Parris’ preaching had a major hand in creating the divisions within the village that contributed to the accusations of 1692. During the crisis, he declared the church under siege by the Devil, who was assisted by “wicked & reprobate men.” Parris began to draw “battle lines” between those who supported him and those who didn’t, who were, no doubt, the very ones he had called “wicked & reprobate.” The accusations against the opposing factions of Salem Village began in earnest and soon spread to other nearby towns including Andover, Beverly, Topsfield, Wenham, and others.

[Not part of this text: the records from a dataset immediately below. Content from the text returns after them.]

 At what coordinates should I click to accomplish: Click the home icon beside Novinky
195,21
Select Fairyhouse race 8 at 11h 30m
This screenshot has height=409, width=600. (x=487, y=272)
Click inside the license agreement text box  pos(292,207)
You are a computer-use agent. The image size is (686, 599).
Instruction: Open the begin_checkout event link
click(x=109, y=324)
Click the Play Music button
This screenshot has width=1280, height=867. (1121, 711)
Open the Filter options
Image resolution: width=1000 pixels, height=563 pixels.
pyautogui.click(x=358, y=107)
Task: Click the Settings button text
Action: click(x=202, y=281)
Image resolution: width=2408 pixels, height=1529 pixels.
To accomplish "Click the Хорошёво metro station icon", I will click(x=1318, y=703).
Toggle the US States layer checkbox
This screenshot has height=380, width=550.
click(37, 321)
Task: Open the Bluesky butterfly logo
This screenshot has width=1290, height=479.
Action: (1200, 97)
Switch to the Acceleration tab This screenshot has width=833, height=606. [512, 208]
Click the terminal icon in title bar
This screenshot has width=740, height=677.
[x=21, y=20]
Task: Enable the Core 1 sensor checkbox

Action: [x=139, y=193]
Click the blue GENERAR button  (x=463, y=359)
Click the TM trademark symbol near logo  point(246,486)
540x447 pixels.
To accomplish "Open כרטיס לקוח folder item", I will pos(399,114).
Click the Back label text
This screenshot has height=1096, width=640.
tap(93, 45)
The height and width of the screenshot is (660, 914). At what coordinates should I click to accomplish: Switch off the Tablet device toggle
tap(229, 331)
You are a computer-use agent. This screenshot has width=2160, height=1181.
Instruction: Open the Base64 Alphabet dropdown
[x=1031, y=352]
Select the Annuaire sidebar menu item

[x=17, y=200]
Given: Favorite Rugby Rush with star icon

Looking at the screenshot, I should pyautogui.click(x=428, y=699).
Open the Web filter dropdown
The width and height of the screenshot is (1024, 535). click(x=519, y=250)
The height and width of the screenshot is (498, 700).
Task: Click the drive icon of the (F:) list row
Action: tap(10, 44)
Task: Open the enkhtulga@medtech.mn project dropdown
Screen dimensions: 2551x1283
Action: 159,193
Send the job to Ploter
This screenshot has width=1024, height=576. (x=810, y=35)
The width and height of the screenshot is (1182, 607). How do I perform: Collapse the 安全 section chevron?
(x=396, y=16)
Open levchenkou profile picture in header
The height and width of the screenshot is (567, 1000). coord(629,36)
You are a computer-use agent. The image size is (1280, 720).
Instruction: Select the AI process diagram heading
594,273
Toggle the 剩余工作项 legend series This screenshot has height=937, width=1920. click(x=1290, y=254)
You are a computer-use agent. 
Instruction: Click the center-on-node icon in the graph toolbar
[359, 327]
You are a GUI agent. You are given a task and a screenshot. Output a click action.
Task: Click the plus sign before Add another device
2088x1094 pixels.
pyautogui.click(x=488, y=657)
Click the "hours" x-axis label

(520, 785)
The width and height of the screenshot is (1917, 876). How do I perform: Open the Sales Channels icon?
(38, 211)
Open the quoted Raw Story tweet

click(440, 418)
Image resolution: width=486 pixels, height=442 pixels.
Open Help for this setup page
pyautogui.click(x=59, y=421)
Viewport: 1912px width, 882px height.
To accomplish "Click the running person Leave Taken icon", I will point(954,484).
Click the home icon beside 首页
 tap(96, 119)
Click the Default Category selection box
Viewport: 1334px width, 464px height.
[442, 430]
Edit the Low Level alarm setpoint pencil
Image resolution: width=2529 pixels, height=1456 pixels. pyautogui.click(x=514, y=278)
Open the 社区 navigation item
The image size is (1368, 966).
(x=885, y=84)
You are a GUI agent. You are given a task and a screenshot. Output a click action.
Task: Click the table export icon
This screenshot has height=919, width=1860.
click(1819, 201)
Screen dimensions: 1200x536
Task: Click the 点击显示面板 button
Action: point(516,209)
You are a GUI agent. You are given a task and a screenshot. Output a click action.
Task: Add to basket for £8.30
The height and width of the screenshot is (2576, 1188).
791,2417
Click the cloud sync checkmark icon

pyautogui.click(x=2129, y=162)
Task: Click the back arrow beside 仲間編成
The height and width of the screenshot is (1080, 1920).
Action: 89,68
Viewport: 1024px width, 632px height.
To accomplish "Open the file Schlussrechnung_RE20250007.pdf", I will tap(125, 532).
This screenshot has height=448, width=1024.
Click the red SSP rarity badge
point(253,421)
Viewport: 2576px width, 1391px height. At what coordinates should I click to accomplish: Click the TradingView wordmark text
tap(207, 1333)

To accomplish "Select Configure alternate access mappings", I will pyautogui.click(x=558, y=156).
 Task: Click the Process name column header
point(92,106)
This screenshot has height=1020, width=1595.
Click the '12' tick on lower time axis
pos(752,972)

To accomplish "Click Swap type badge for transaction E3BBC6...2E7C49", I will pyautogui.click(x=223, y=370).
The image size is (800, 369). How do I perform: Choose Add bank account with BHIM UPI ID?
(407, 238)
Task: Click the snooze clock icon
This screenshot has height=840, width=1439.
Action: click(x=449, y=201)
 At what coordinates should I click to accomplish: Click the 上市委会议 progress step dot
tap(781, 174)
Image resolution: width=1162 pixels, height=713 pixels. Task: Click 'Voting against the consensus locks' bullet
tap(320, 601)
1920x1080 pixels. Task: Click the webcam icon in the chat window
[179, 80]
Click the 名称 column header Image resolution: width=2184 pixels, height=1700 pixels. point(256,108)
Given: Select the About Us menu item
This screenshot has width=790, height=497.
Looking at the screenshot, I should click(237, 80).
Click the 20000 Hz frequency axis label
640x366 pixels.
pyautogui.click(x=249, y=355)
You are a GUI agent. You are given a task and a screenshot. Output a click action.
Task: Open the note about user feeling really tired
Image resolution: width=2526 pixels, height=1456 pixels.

When the trials began, the Reverend Samuel Parris would submit complaints, serve as a witness, testify against many of those who were accused, and sometimes, would serve as the record keeper of the events. By the end of May 1692, more than 150 “witches” had been jailed and by September, 19 people had refused to confess and were hanged, and another had been pressed to death for refusing to make a plea. By October, however, cooler heads began to prevail and the court disallowed “spectral evidence.” The affair wouldn’t end until May, 1693, when all of the accused were finally released from jail.
Though the hysteria had finally ended, Salem Village was still divided and many were even more dissatisfied with the Reverend Parris. However, in 1695, two years after the end of the trials, Parris still garnered a majority of town support. But, over time, the families of those who had been accused, and especially of those who had been executed, would push him out. Rebecca Nurse’s family and others directly accused Parris of providing names to the court, and many people had strong misgivings about his place in the trials. Some villagers brought charges against him for his part in the trials, leading him to apologize for his error. Samuel’s wife died in 1696 at the age of 48 and is buried in the Danvers Cemetery.
Despite the intense dislike of many Salem villagers, Parris stayed on until 1697, when he accepted another preaching position in Stow, Massachusetts. He would later live in Watertown and Concord, where he worked as a trader and a licensed retailer. Somewhere along the line, he would marry for a second time to Dorothy Noyes and the couple would have four children. He began preaching in Dunstable in 1708, which he continued until 1712. From there, he moved to Sudbury, where he worked as a farmer and at times, as a school teacher. He died in Sudbury on February 27, 1720.
Parris was replaced by the Reverend Joseph Green in 1697, a man who genuinely wanted to heal Salem and started the village on the long and uncertain road to recovery.